Selection¶
Also called as Subset/Variable Selection
For \(p\) potential predictors, \(\exists \ 2^p\) possible models. Comparing all subsets is computationally-infeasible
Models¶
Null | \(\beta_0 + u\) |
Full | \(\beta_0 + \sum_i^p \beta_i x_i + u\) |
Selection Methods¶
Selection Type | Constraint Type | Advantage | Disadvantage | ||
---|---|---|---|---|---|
Forward stepwise selection | Discrete | Hard | Starts with the null model, and then adds predictors one-at-a-time | Computationally efficient Lower sample size requirement | |
Backward Stepwise Selection | Discrete | Hard | Start with the full model and remove predictors one-at-a-time | Expensive Large sample size requirement | |
LASSO | Continuous | Soft | Refer to regularization |
Neither selection method is guaranteed to find the best subset of predictors.
Forward¶
- Let M0 denote the null model.
- Fit all univariate models.
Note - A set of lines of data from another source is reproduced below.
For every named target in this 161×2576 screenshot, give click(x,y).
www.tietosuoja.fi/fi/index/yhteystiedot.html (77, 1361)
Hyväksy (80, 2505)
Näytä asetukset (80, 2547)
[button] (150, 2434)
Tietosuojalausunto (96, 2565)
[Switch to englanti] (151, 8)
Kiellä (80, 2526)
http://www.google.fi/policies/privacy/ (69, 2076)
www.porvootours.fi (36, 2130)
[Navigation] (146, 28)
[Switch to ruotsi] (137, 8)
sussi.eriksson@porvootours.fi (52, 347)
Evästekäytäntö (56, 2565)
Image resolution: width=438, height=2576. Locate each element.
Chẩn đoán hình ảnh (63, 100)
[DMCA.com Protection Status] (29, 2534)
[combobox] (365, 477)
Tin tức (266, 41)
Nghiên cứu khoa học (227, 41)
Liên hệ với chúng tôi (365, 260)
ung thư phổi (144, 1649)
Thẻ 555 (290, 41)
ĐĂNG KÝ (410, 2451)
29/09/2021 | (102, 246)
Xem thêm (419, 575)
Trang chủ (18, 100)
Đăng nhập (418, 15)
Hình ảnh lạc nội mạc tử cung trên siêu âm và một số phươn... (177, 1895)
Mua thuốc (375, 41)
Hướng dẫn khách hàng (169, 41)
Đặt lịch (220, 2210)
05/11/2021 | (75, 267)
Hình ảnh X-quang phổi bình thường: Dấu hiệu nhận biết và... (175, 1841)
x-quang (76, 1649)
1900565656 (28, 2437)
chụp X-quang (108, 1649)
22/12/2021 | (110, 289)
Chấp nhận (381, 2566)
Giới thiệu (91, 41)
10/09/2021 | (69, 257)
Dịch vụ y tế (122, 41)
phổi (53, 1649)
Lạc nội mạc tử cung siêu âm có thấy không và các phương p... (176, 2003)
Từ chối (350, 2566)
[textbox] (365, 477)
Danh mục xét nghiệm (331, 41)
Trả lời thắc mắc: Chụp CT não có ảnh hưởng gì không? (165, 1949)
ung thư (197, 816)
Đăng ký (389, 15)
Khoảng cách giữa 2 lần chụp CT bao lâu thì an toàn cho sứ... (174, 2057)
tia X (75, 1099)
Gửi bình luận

Choose the one with the best in-sample fit (smallest RSS, highest R2) and add that variable – say x(1)– to M0. Call the resulting model M1.
- Fit all bivariate models that include x(1): y ∼ β0 + β(1)x(1) + βj xj , and add xj from the one with the best in-sample fit to M1. Call the resulting model M2.
- Continue until your model selection rule (cross-validation error, AIC, BIC) is lower for the current model than for any of the models that add one variable.